Hydrogen peroxide measurements in recreational marine bathing waters in Southern California, USA

Hydrogen peroxide (H(2)O(2)) was measured in the surf zone at 13 bathing beaches in Southern California, USA. Summer dry season concentrations averaged 122 +/- 38 nM with beaches with tide pools having lower levels (50-90 nM). No significant differences were observed for ebb waters at a salt marsh outlet vs. a beach (179 +/- 20 vs. 163 +/- 26 nM), and between ebb and flood tides at one site (171 +/- 24 vs. 146 +/- 42 nM). H(2)O(2) levels showed little annual variation. Diel cycling was followed over short (30 min; 24 h study) and long (d) time scales, with maximum afternoon concentration = 370 nM and estimated photochemical production rate of 44 nM h(-1). There was no correlation between the absorbance coefficient at 300 nm (used as a measure of chromophoric dissolved organic matter (CDOM) levels) and H(2)O(2). H(2)O(2) concentrations measured in this study are likely sufficient to inhibit fecal indicator bacteria in marine recreational waters through indirect photoinactivation.

Photoproduction of hydrogen peroxide in aqueous solution from model compounds for chromophoric dissolved organic matter (CDOM)

To explore whether quinone moieties are important in chromophoric dissolved organic matter (CDOM) photochemistry in natural waters, hydrogen peroxide (H2O2) production and associated optical property changes were measured in aqueous solutions irradiated with a Xenon lamp for CDOM model compounds (dihydroquinone, benzoquinone, anthraquinone, napthoquinone, ubiquinone, humic acid HA, fulvic acid FA). All compounds produced H2O2 with concentrations ranging from 15 to 500 μM. Production rates were higher for HA vs. FA (1.32 vs. 0.176 mM h(-1)); values ranged from 6.99 to 0.137 mM h(-1) for quinones.
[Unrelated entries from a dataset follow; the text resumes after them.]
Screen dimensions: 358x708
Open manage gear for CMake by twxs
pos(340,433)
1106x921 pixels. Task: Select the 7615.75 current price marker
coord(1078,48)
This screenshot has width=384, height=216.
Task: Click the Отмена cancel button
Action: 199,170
Apparent quantum yields (Θ app; measure of photochemical production efficiency) were higher for HA vs. FA (0.113 vs. 0.016) and ranged from 0.0018 to 0.083 for quinones. Dihydroquinone, the reduced form of benzoquinone, had a higher production rate and efficiency than its oxidized form. Post-irradiation, quinone compounds had absorption spectra similar to HA and FA and 3D-excitation-emission matrix fluorescence spectra (EEMs) with fluorescent peaks in regions associated with CDOM.

Diel cycles of hydrogen peroxide in marine bathing waters in Southern California, USA: In situ surf zone measurements

Hydrogen peroxide is photochemically produced in natural waters. It has been implicated in the oxidative-induced mortality of fecal indicator bacteria (FIB), a microbial water quality measure. To assess levels and cycling of peroxide in beach waters monitored for FIB, diel studies were carried out in surf zone waters in July 2009 at Crystal Cove State Beach, Southern California, USA. Maximum concentrations of 160-200 nM were obtained within 1h of solar noon. Levels dropped at night to 20-40 nM, consistent with photochemical production from sunlight. Day-time production and night-time dark loss rates averaged 16 ± 3 nM h(-1) and 12 ± 4 nM h(-1) respectively. Apparent quantum yields averaged 0.07 ± 0.02. Production was largely dominated by sunlight, with some dependence on chromophoric dissolved organic matter (CDOM) levels in waters with high absorption coefficients. Peroxide levels measured here are sufficient to cause oxidative-stress-induced mortality of bacteria, affect FIB diel cycling and impact microbial water quality in marine bathing waters.